On Monday we learned it stands for “burgers”. It’s a temporary name change to promote their new Ultimate Steakburgers. And I think it’s pretty dumb.
IHOP has a well-known brand. They’ve sold non-breakfast-food for as long as I’ve been aware of them, but — as the name suggests — breakfast food is their bread and butter. They got a lot of free publicity out of this stunt, but that doesn’t necessarily mean it was beneficial. The reaction I’ve seen has mostly been negative, including this scathing take:
Scene: @ihob boardroom— Ben Cotton (@FunnelFiasco) June 11, 2018
Exec 1: People went nuts for all-day breakfast at McDonald's. We have all-day breakfast. What can we learn from this?
Exec 2: PIVOT TO BURGERS!
Execs: *murmurs of approval*
Customers: *flee to Denny's and Waffle House*
You can get a burger in just about any restaurant in America. Even a temporary abuse of the brand to go after a crowded space seems cruel to a brand that has served so well. As The 22 Immutable Laws of Branding points out, products aren’t sold anymore, they’re bought. And they’re bought because of branding. A brand can be a company’s most valued asset.
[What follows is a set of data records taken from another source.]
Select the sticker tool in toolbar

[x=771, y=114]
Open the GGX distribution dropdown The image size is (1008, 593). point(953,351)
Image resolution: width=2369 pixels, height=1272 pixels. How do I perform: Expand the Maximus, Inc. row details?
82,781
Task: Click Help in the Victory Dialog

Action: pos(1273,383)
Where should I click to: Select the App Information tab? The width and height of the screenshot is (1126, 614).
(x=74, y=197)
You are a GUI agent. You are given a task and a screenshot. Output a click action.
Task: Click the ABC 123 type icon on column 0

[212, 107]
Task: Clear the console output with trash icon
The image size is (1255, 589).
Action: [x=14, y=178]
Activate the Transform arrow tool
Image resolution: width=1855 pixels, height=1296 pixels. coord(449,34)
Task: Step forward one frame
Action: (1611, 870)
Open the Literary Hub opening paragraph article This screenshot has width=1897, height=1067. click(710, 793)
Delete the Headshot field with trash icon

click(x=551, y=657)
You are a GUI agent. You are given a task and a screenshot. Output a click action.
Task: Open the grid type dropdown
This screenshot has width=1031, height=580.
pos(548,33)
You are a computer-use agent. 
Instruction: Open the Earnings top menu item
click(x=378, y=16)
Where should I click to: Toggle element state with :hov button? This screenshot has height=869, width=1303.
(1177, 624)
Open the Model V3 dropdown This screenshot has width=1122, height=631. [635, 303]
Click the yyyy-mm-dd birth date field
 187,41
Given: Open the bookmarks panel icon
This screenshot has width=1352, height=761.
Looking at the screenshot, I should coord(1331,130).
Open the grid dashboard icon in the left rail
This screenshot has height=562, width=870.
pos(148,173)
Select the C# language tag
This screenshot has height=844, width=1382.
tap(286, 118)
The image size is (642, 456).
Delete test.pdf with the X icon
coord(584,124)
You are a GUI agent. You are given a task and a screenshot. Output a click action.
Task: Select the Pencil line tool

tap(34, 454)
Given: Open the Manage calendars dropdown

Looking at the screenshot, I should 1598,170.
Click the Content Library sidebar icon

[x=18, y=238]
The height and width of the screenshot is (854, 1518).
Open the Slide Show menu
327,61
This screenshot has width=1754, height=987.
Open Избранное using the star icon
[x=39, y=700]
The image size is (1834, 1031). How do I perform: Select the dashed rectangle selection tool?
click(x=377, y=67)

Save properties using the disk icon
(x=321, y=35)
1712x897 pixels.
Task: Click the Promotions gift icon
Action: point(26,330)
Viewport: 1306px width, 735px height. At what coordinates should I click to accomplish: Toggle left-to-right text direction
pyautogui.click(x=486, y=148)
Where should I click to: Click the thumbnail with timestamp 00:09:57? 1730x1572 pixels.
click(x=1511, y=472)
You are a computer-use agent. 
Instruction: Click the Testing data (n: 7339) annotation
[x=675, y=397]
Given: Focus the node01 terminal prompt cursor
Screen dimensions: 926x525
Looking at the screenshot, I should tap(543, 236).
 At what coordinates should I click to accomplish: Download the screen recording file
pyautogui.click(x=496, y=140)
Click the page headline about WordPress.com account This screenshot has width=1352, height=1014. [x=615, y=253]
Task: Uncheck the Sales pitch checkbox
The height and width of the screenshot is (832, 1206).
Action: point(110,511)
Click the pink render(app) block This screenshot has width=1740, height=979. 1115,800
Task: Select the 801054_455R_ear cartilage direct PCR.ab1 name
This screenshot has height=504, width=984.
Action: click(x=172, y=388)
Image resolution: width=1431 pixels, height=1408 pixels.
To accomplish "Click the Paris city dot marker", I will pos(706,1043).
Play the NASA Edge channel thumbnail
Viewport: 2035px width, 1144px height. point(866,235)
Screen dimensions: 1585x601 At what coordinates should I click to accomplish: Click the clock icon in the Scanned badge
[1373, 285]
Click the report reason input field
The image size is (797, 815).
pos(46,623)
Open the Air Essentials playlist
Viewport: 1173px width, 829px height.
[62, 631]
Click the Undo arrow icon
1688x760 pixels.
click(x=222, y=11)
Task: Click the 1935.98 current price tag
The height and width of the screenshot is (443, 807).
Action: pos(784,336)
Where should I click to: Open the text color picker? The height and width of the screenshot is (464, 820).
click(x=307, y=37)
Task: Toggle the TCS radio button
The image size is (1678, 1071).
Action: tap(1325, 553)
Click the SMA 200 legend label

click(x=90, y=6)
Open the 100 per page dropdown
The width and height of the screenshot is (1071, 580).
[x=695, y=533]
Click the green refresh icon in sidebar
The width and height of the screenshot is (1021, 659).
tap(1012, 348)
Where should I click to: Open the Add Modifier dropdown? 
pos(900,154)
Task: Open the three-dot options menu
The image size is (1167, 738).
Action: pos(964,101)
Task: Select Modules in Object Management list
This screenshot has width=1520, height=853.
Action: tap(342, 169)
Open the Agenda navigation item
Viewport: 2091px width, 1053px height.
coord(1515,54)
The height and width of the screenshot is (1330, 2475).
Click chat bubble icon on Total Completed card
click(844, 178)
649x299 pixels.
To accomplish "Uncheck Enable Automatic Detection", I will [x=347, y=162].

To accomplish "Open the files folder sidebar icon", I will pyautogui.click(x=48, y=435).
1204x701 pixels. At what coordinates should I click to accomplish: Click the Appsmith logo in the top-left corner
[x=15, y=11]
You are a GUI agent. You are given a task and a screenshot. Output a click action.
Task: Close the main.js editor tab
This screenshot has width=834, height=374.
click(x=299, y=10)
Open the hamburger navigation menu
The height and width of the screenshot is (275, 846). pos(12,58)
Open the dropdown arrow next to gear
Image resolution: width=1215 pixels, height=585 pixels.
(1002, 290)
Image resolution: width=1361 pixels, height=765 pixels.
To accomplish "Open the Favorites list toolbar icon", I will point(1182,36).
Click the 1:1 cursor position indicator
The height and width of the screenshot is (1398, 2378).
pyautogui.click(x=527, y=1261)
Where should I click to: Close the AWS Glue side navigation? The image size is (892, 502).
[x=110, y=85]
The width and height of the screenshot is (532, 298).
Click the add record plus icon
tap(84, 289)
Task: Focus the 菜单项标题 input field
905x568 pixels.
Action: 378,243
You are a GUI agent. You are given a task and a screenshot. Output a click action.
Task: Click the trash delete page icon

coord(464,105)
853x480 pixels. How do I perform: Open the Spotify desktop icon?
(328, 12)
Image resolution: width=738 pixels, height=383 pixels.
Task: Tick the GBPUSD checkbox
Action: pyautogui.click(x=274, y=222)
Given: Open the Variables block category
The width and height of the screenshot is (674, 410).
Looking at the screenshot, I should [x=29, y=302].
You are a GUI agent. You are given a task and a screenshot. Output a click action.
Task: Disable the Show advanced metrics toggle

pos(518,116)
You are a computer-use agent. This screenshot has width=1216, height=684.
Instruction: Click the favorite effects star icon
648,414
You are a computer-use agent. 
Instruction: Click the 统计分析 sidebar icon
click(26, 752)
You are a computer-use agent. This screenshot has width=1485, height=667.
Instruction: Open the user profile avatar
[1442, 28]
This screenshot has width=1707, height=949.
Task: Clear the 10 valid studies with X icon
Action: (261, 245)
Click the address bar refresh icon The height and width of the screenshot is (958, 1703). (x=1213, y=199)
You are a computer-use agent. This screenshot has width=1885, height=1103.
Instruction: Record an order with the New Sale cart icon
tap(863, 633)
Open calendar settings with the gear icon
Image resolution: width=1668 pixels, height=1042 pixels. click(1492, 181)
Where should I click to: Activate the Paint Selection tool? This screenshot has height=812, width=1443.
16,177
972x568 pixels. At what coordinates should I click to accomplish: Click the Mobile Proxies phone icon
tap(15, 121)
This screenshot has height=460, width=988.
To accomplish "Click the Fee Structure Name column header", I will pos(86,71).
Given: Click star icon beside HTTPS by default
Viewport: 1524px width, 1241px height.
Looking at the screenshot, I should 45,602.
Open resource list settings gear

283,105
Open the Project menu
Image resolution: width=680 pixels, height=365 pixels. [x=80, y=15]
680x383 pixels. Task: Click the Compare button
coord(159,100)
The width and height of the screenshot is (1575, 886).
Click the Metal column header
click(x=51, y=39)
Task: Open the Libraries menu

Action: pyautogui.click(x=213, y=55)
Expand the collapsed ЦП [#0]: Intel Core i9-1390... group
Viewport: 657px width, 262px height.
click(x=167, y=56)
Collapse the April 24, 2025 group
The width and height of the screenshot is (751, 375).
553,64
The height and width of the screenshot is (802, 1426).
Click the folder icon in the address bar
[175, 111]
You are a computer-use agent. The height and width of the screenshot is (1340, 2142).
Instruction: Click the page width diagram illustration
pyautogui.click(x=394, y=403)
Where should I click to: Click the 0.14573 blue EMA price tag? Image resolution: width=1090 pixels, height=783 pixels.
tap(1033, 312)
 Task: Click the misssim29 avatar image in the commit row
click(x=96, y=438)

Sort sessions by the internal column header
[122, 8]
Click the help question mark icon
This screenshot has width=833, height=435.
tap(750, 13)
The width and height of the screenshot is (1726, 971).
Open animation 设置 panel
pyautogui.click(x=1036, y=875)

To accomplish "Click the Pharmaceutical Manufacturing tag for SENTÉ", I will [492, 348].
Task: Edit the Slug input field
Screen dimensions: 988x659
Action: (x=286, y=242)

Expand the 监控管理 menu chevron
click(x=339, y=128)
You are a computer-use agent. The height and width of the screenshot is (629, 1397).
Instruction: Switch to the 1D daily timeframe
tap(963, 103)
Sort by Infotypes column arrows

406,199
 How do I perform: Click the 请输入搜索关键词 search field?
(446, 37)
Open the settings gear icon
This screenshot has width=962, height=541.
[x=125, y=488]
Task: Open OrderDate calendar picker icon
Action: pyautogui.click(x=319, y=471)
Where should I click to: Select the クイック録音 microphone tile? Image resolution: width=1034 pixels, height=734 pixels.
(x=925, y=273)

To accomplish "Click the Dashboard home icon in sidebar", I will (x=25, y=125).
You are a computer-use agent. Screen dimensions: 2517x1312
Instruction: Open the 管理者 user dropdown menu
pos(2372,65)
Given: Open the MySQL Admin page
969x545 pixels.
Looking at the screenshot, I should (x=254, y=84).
Maybe this works out for them, but I expect that it doesn’t give IHO* any long-term benefit. What would be more interesting to me is dropping the non-breakfast menu entirely. There’s something to be said for simple food menus. The more items on the menu, the less often they get made. This means less skill in that recipe for the cooks and more ingredients that need to be stocked (and potentially sit for a while). With a simple menu, you can do a few things really well.
McDonald’s has learned this lesson over and over again over the years. Every time they expand their menu, quality and customer satisfaction seem to go down. So they simplify the menu a bit for a little while, until it’s time to chase a new customer segment. In comparison, Chick-Fil-A has a relatively small menu that they execute well. Restaurants don’t need to be everything to everyone, and I think there’s space for a “we only serve breakfast, you’ll just have to like it” chain. Let’s face it: few things are as popular as breakfast foods at not-breakfast times.
But if IHO* is really serious about competing in a crowded burger space, there are better ways to go about it. “Burgers are like pancakes made of meat!” is a slogan that just came to mind. It’s not great, but it could be worked on. Sure, it might get less attention than changing the name to “IHOb”, but attention doesn’t necessarily mean increased sales. Sometimes it’s not how many people you reach, but which people you reach and what message you reach them with.